**Objective**
Print the records below without changing anything, every line in order.

(Word and element location data)
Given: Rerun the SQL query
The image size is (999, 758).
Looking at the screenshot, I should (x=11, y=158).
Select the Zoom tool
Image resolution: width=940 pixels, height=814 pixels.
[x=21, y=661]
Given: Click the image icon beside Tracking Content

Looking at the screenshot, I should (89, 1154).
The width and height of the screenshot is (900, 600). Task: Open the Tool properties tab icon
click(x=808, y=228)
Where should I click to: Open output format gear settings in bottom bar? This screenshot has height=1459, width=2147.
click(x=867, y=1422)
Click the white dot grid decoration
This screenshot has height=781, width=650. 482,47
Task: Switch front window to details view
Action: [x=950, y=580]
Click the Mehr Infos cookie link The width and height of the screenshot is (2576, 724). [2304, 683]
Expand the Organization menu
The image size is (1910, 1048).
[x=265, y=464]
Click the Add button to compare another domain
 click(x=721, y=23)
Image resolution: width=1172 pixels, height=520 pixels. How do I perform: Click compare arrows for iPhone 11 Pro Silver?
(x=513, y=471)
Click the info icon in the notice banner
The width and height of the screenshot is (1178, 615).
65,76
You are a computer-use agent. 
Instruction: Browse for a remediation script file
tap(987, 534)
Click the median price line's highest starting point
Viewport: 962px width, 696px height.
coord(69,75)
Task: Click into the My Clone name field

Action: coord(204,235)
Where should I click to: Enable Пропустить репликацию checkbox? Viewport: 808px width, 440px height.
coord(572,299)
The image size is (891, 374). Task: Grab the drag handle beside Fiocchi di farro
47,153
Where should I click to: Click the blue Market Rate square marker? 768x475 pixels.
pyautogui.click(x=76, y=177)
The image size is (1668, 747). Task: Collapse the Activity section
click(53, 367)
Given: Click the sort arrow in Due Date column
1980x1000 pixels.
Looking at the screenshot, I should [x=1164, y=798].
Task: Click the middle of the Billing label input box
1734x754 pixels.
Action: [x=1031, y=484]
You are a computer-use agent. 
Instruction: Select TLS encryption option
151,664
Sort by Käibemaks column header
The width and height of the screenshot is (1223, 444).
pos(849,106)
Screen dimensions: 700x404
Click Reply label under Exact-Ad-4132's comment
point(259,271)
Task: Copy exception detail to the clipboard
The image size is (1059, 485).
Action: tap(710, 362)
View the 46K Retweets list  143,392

**Response to the exercise**
Given: Rerun the SQL query
The image size is (999, 758).
Looking at the screenshot, I should (x=11, y=158).
Select the Zoom tool
Image resolution: width=940 pixels, height=814 pixels.
[x=21, y=661]
Given: Click the image icon beside Tracking Content

Looking at the screenshot, I should (89, 1154).
The width and height of the screenshot is (900, 600). Task: Open the Tool properties tab icon
click(x=808, y=228)
Where should I click to: Open output format gear settings in bottom bar? This screenshot has height=1459, width=2147.
click(x=867, y=1422)
Click the white dot grid decoration
This screenshot has height=781, width=650. 482,47
Task: Switch front window to details view
Action: [x=950, y=580]
Click the Mehr Infos cookie link The width and height of the screenshot is (2576, 724). [2304, 683]
Expand the Organization menu
The image size is (1910, 1048).
[x=265, y=464]
Click the Add button to compare another domain
 click(x=721, y=23)
Image resolution: width=1172 pixels, height=520 pixels. How do I perform: Click compare arrows for iPhone 11 Pro Silver?
(x=513, y=471)
Click the info icon in the notice banner
The width and height of the screenshot is (1178, 615).
65,76
You are a computer-use agent. 
Instruction: Browse for a remediation script file
tap(987, 534)
Click the median price line's highest starting point
Viewport: 962px width, 696px height.
coord(69,75)
Task: Click into the My Clone name field

Action: coord(204,235)
Where should I click to: Enable Пропустить репликацию checkbox? Viewport: 808px width, 440px height.
coord(572,299)
The image size is (891, 374). Task: Grab the drag handle beside Fiocchi di farro
47,153
Where should I click to: Click the blue Market Rate square marker? 768x475 pixels.
pyautogui.click(x=76, y=177)
The image size is (1668, 747). Task: Collapse the Activity section
click(53, 367)
Given: Click the sort arrow in Due Date column
1980x1000 pixels.
Looking at the screenshot, I should [x=1164, y=798].
Task: Click the middle of the Billing label input box
1734x754 pixels.
Action: [x=1031, y=484]
You are a computer-use agent. 
Instruction: Select TLS encryption option
151,664
Sort by Käibemaks column header
The width and height of the screenshot is (1223, 444).
pos(849,106)
Screen dimensions: 700x404
Click Reply label under Exact-Ad-4132's comment
point(259,271)
Task: Copy exception detail to the clipboard
The image size is (1059, 485).
Action: tap(710, 362)
View the 46K Retweets list  143,392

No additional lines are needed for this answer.